We have identified three tolling and purchased power agreements with third parties but have been unable to determine if we are the primary beneficiary of any of these three variable interest entities as defined by FIN 46. As a result, we do not consolidate these entities. Instead, we account for one of these contracts as a capital lease and for the other two contracts as operating leases. For additional information, see Note G -- Variable Interest Entities in our 2006 Annual Report on Form 10-K. We have included our contractual obligations under all three of these contracts in our evaluation of Contractual Obligations/Commercial Commitments discussed below.
Contractual Obligations/Commercial Commitments: Our total contractual obligations and other commercial commitments are approximately $10.2 billion as of both March 31, 2007 and December 31, 2006. Our periodic payments related to these types of obligations, including PTF construction activity, were approximately the same as new commitments, including wind turbines, made in the ordinary course of business during the quarter.
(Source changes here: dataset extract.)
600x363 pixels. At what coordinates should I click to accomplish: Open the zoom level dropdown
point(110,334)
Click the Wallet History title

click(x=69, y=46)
FACTORS AFFECTING RESULTS, LIQUDITY AND CAPITAL RESOURCES
The following is a discussion of certain factors that may affect our results of operations, liquidity and capital resources. The following discussion should be read together with the information under the heading "Factors Affecting Results, Liquidity and Capital Resources" in Item 7 of our 2006 Annual Report on Form 10-K, which provides a more complete discussion of factors affecting us, including market risks and other significant risks, our PTF strategy, utility rates and regulatory matters, electric system reliability, environmental matters, legal matters, nuclear operations, industry restructuring and competition and other matters.
POWER THE FUTURE
Under our PTF strategy, we expect to meet a significant portion of our future generation needs through the construction of the PWGS and the Oak Creek expansion by We Power. We Power will lease the new units to Wisconsin Electric under long-term leases, and we expect Wisconsin Electric to recover the lease payments in its electric rates. See Factors Affecting Results, Liquidity and Capital Resources -- Power the Future in Item 7 of our 2006 Annual Report on Form 10-K for additional information on PTF.
Port Washington: Construction of PWGS 2 is well underway. Site preparation, including removal of the old coal units at the site, was completed in early 2006, and all of the major components have been procured. The unit is expected to begin commercial operation during the second quarter of 2008.
Oak Creek Expansion: The CPCN granted for the construction of the Oak Creek expansion was the subject of a number of legal challenges by third parties; these legal challenges were resolved in June 2005. We have received all permits necessary to commence construction, which began in June 2005. Certain of these permits continue to be contested, but remain in effect unless and until overturned by a reviewing court or administrative law judge.
A contested case hearing for the WPDES permit was held in March 2006. The ALJ upheld the issuance of the permit in a decision issued in July 2006. In August 2006, the opponents filed in Dane County Circuit Court for judicial review of the ALJ's decision upholding the issuance of the permit. In March 2007, the Dane County Circuit Court affirmed in part the decision by the ALJ to uphold the WDNR's issuance of the permit. The Court also remanded certain aspects of the ALJ's decision for further consideration based on the January 2007 decision by the Federal Court of Appeals for the Second Circuit concerning the federal rule on cooling water intake systems for existing facilities (the Phase II rule) (Riverkeeper, Inc. v. EPA, Nos. 04-6692-ag(L) (2d Cir. 2007)). The Second Circuit found certain portions of the rule impermissible and remanded several parts of the rule to the EPA for further consideration or potential rulemaking. In March 2007, the EPA announced its intention to suspend the Phase II rule in its entirety and directed states to use their "best professional judgment" in evaluating intake systems. In light of these actions, we have requested that the WDNR modify the WPDES permit. We will be submitting additional information to the WDNR as part of that process. We have filed a Motion to Stay the proceeding before the ALJ, pending a modification of the permit. Briefing is proceeding and we anticipate a decision on that motion by the end of May. We anticipate that completion of the review and a decision on the modification of the permit may take the remainder of 2007. When a permit is modified through the modification procedure under state law, as under federal regulations, the existing permit continues in full force and effect during the modification process. A modified permit will be subject to public notice and comment and a request for a contested case proceeding.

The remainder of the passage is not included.